# Your objective
Extract each line of the entries below that contains the string "should", treating uppercase and lowercase letters as distinct.
━━ Available data ━━
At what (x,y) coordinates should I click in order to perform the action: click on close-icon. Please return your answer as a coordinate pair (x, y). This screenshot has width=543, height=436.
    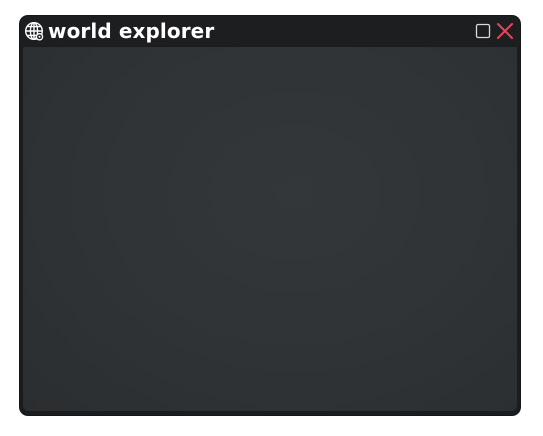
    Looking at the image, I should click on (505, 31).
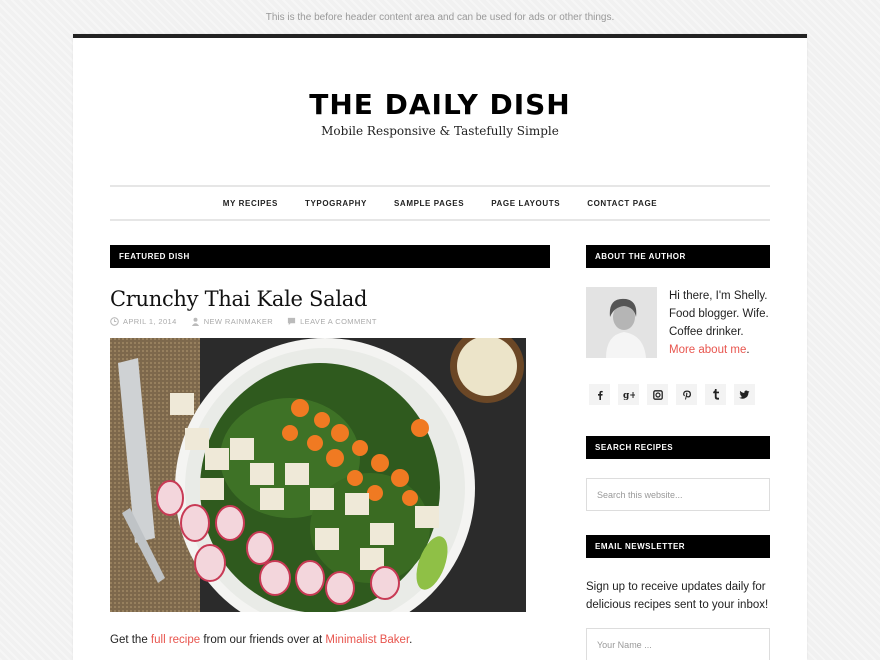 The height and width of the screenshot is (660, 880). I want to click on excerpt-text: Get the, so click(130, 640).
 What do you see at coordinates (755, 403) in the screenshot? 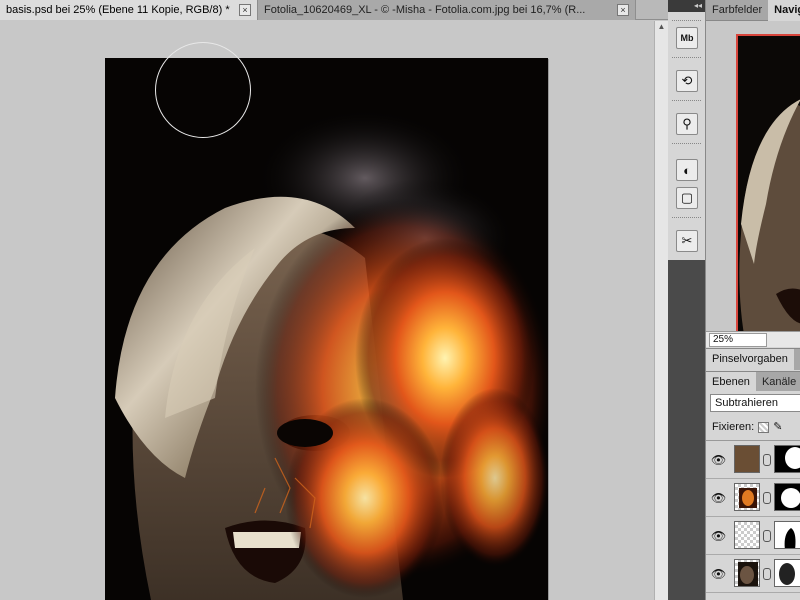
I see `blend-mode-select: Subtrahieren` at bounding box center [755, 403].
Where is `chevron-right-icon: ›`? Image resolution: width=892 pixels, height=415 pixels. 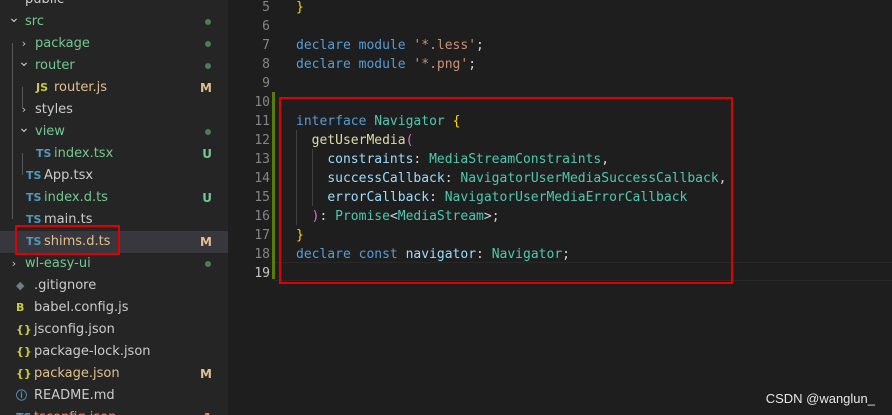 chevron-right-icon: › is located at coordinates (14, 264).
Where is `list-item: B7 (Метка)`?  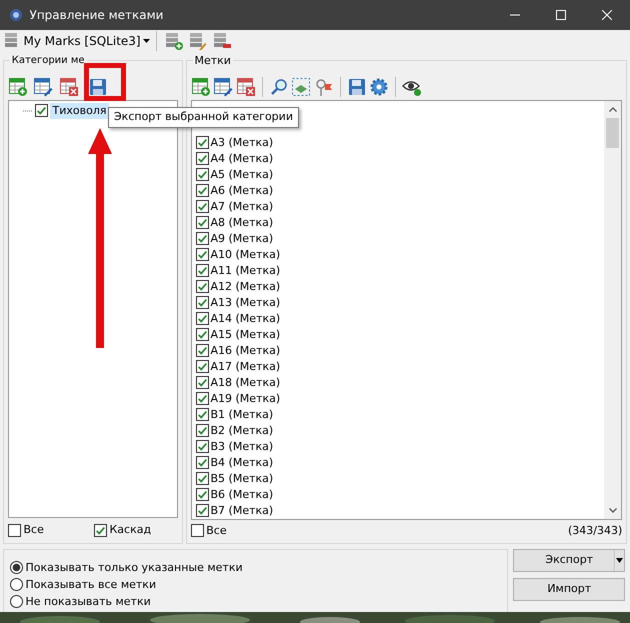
━━━
# Your solution
At what (x,y) coordinates should I click in order to perform the action: click on close-icon. Please return your answer as a coordinate pair (x, y). This screenshot has width=543, height=436.
    Looking at the image, I should click on (505, 31).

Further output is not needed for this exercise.